Dice la máxima: Quien primero levanta el puño (o el primero que grita, o insulta, o avasalla) es el primero que pierde la razón. Y aunque a veces no llega a levantarse el puño, lo que sucede otras es que las personas concluyen el diálogo con la confrontación y con la separación, terminando así las relaciones de pareja, las de amistad, las familiares, las profesionales... No es que, necesariamente, haya acontecido un hecho catastrófico y que no se pueda solventar; no. Es, sencillamente, que uno de los dos implicados no está dispuesto a reconocer... la verdad del otro (porque no la ve; o porque, viéndola, no la quiere admitir). Uno de los dos (o ambos) no está dispuesto a ceder.

Ocasionalmente, en algún telediario, he oído que la diplomacia de dos países en conflicto se ha reunido en Ginebra para negociar la paz. Pero nunca he oído que esas reuniones bilaterales duren quince minutos o media hora. Me consta, por contra, que duran largas horas o incluso días enteros. ¿Y qué hacen durante todo ese tiempo los diplomáticos? Pues, obviamente, dialogar, dialogar y dialogar... hasta que ambas partes van cediendo terreno, y, finalmente, consiguen alcanzar un punto de encuentro. Nadie dice que resulte una empresa fácil. De hecho, puede que sea esta una de las tareas más arduas del mundo. Uno de los mayores desafíos, efectivamente, al que puede enfrentarse el ser humano. Pero, si fructifica el encuentro, el resultado vale la pena, porque éste no es otro que la propia paz.

¿Pero quién dialoga así en la vida cotidiana? ¿Quién es capaz de hacerlo en el seno de una amistad, de una familia, del trabajo o de una comunidad de vecinos... cuando arrecia el temporal? ¿Cuántos pueden aguantar, no ya diez horas, sino, tan sólo, diez minutos de diálogo con una persona que piensa o siente de un modo muy distinto al nuestro? Porque, claro, dialogar con alguien afín no es algo muy meritorio. Lo meritorio, a mi entender, es hacerlo con alguien cuya forma de ver o de vivir las cosas difiere, sustancialmente, de la nuestra. Y eso puede requerir de nosotros lo mejor que llevemos dentro.

En consecuencia, y desde este ángulo específico, no resulta nada difícil entender por qué hay tantas guerras en el mundo; y por qué terminan unas y comienzan otras, incluso en pleno siglo XXI. Y es que en las comunidades de vecinos surgen reyertas, en las familias, disputas; entre padres e hijos, desavenencias; entre los miembros de una pareja, discusiones. ¿Qué importan, no obstante, los vocablos?
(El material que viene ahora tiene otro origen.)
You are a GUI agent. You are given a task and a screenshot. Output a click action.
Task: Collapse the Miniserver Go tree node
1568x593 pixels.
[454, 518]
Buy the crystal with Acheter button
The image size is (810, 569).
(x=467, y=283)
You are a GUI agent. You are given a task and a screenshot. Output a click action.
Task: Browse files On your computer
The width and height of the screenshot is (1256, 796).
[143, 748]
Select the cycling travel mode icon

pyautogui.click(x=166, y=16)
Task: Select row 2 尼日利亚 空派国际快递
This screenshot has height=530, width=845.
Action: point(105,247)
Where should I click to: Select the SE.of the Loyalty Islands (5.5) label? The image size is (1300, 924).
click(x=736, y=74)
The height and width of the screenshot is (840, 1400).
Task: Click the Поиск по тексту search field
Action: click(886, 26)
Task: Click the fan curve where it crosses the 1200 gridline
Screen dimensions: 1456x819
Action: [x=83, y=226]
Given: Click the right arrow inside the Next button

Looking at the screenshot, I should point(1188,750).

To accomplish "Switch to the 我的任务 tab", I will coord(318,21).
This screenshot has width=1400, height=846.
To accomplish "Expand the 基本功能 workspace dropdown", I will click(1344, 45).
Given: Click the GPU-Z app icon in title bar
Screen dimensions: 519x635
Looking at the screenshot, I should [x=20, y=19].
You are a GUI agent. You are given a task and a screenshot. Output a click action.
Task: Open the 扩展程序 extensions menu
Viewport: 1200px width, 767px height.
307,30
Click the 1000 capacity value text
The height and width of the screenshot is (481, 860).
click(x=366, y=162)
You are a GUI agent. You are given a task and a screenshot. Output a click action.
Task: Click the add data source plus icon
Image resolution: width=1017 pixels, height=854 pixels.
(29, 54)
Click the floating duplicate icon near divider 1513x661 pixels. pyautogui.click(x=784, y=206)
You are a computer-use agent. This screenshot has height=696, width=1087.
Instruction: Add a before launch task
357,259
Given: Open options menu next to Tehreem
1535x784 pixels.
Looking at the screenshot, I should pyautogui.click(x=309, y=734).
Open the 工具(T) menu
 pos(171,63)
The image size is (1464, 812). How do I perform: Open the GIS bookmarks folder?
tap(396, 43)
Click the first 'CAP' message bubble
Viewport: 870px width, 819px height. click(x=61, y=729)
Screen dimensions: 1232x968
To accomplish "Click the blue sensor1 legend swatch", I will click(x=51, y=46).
Si el fondo de todos ellos es el mismo: guerra.

Así y todo, se puede comprender que aún no hayamos aprendido a dialogar. Es perfectamente razonable, porque nadie nos ha enseñado a hacerlo. No nos lo enseñaron en el colegio. Ni en casa. Ni nuestros amigos. Hemos aprendido, más bien, a hablar, a charlar, a conversar... Eso es cosa fácil. Hasta agradable. Otra muy diferente es dialogar.

¿Y cómo se aprende a dialogar? Pues... dialogando (aunque parezca una perogrullada). Es decir, no huyendo del diálogo (para muchos, diálogo suele ser sinónimo de discusión; por eso lo temen), sino adentrándose en él sin temor. Fracasando en el intento, si éste se da, y reintentándolo una y otra vez... hasta que salga, hasta que ambas partes se acerquen, se encuentren y se abracen (un símbolo de ausencia de distancia). Si bien, unas dosis de cariño, de humor y de comprensión pueden ayudar mucho en nuestro cometido. O sea, aderezar el diálogo (que, en sí, es una faceta del amor) con otras virtudes complementarias y suavizantes (paciencia, aguante, comprensión, tolerancia...). De ese modo, se refuerzan mutuamente.

Lo dicho: a dialogar se aprende dialogando. Tal cual decía el poeta: Caminante no hay camino, se hace camino al andar. Y si lo que de veras deseamos es un mundo en paz, sin guerras, conviene tener esta premisa muy en cuenta (podemos empezar a entrenarnos dialogando con esa persona con la que a menudo chocamos).

Todo gran viaje comienza con el primer paso (proverbio chino).